* Source information *
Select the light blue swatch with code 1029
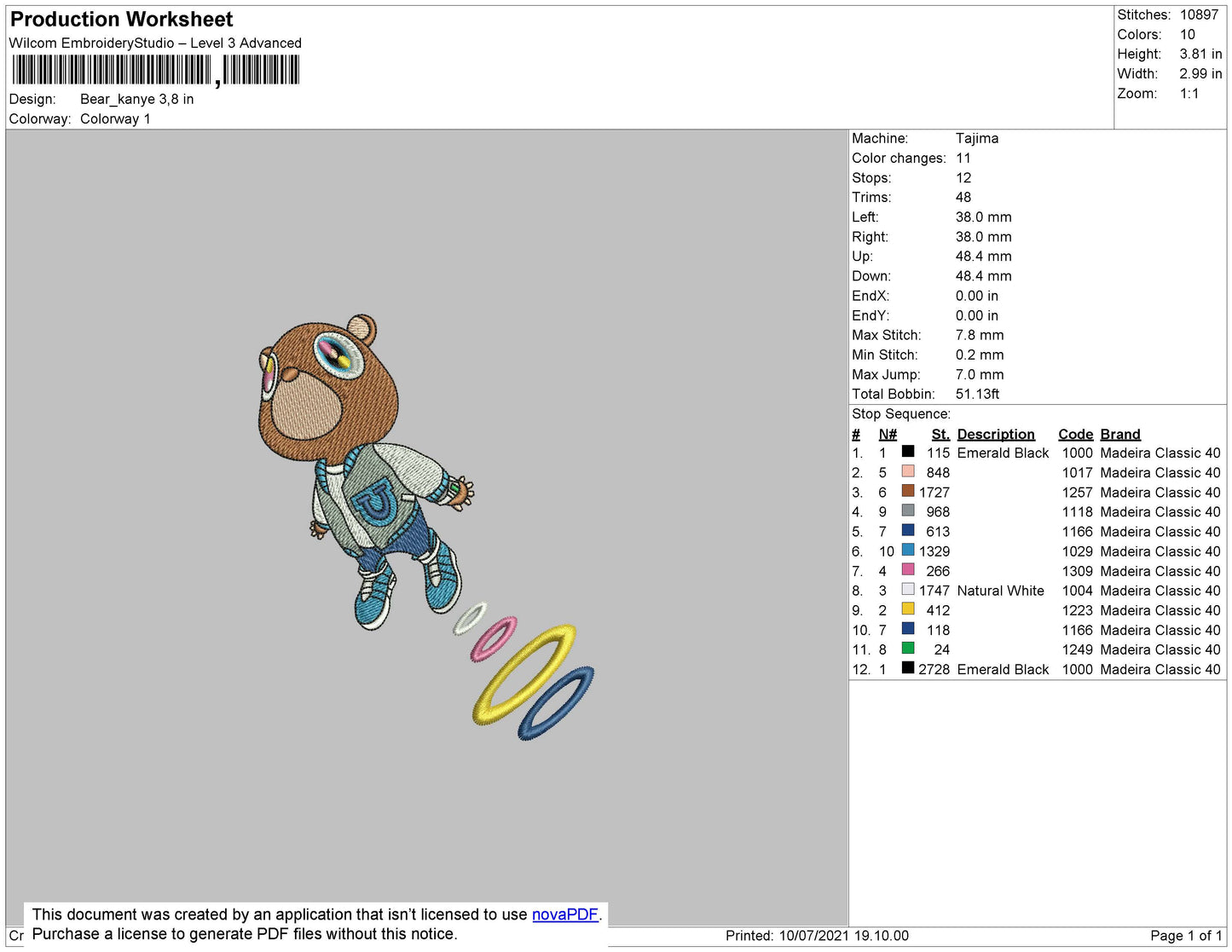coord(908,551)

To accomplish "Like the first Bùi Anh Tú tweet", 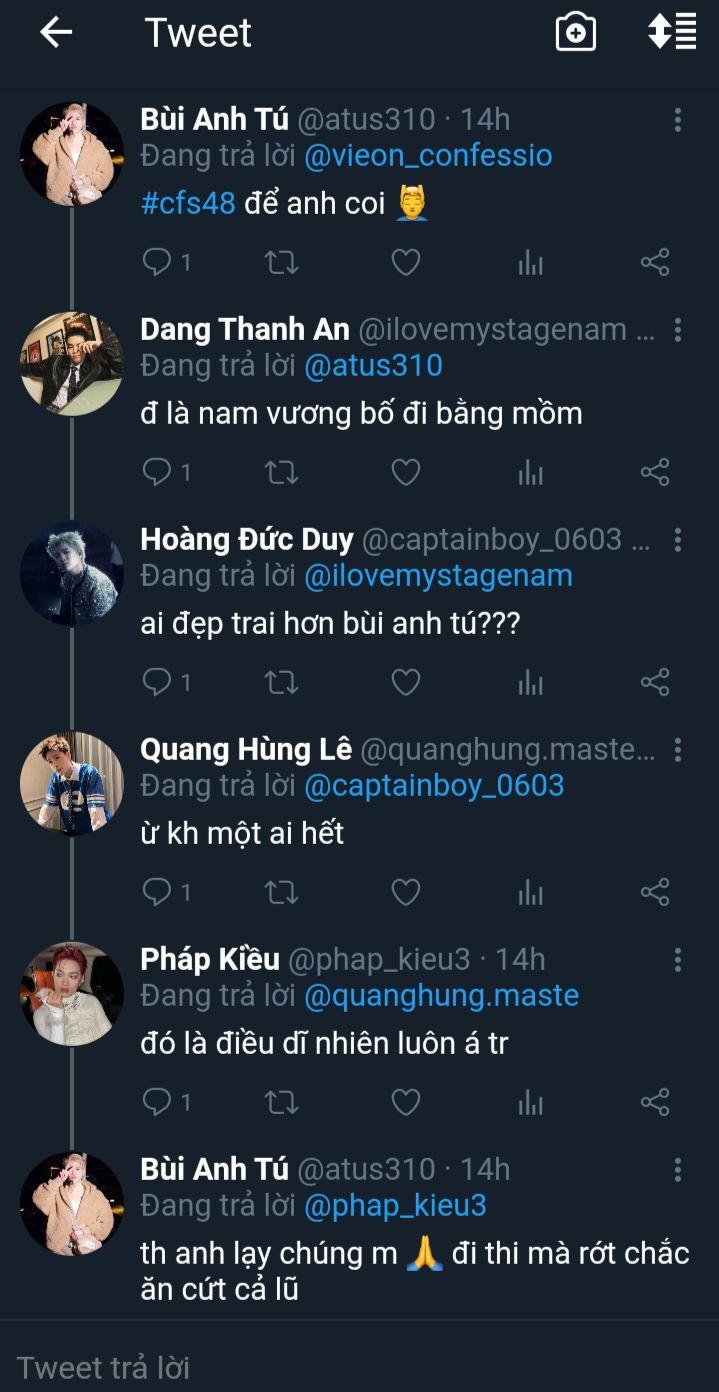I will tap(405, 262).
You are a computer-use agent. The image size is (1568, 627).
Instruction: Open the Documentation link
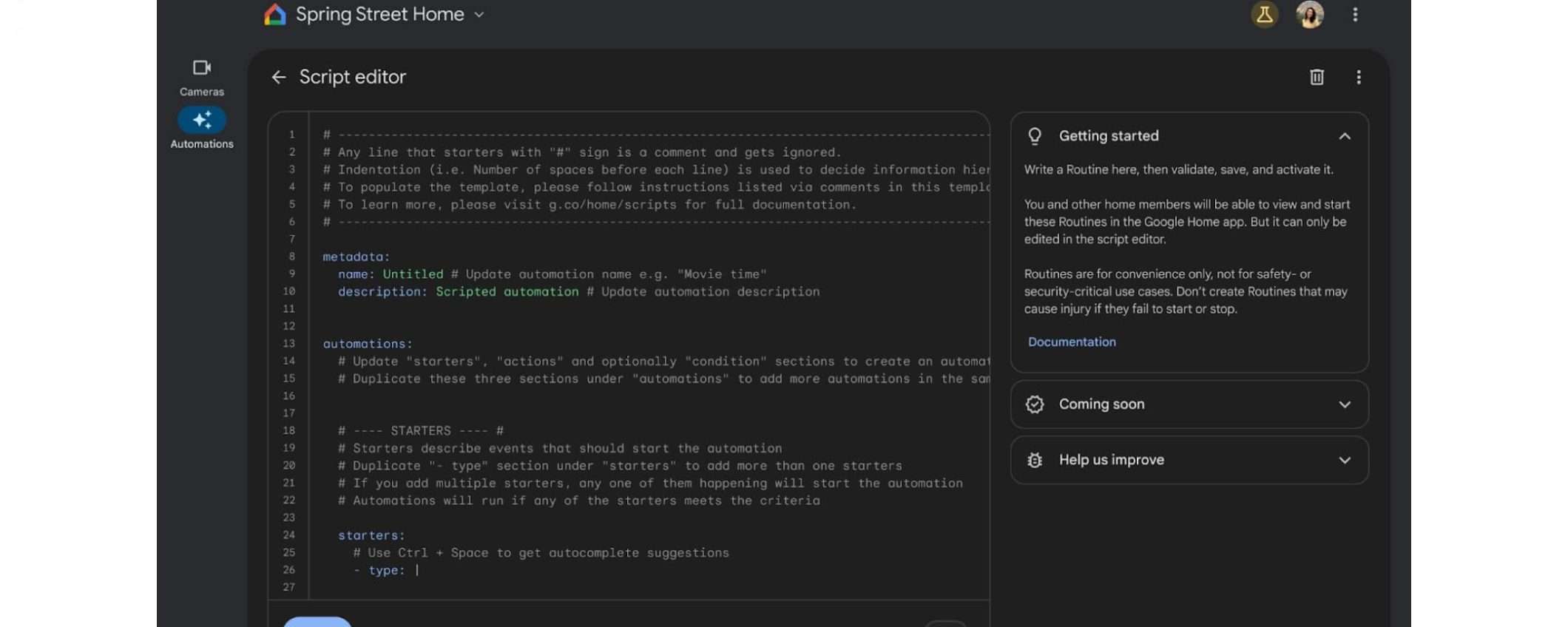tap(1072, 342)
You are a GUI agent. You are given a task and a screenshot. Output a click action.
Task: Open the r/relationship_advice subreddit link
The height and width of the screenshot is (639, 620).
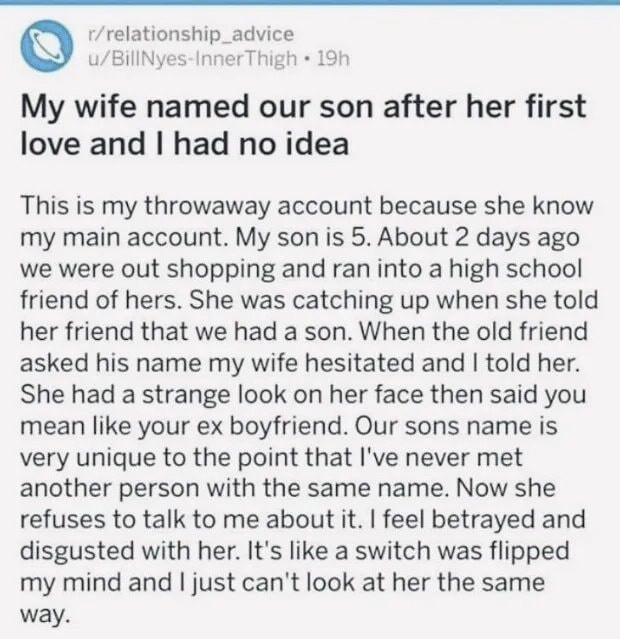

* What is being asked *
The lines you return should be those above that contain the word "screenshot", every one of them.

* Answer to this problem *
You are a GUI agent. You are given a task and a screenshot. Output a click action.
The height and width of the screenshot is (639, 620).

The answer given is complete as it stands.